● What you need to do
Every entry is to be printed again precisely as given.

[Stored data]
- - -

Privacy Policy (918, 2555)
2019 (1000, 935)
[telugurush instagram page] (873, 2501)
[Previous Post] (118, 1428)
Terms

- - -

● Exercise answer
Privacy Policy (918, 2555)
2019 (1000, 935)
[telugurush instagram page] (873, 2501)
[Previous Post] (118, 1428)
Terms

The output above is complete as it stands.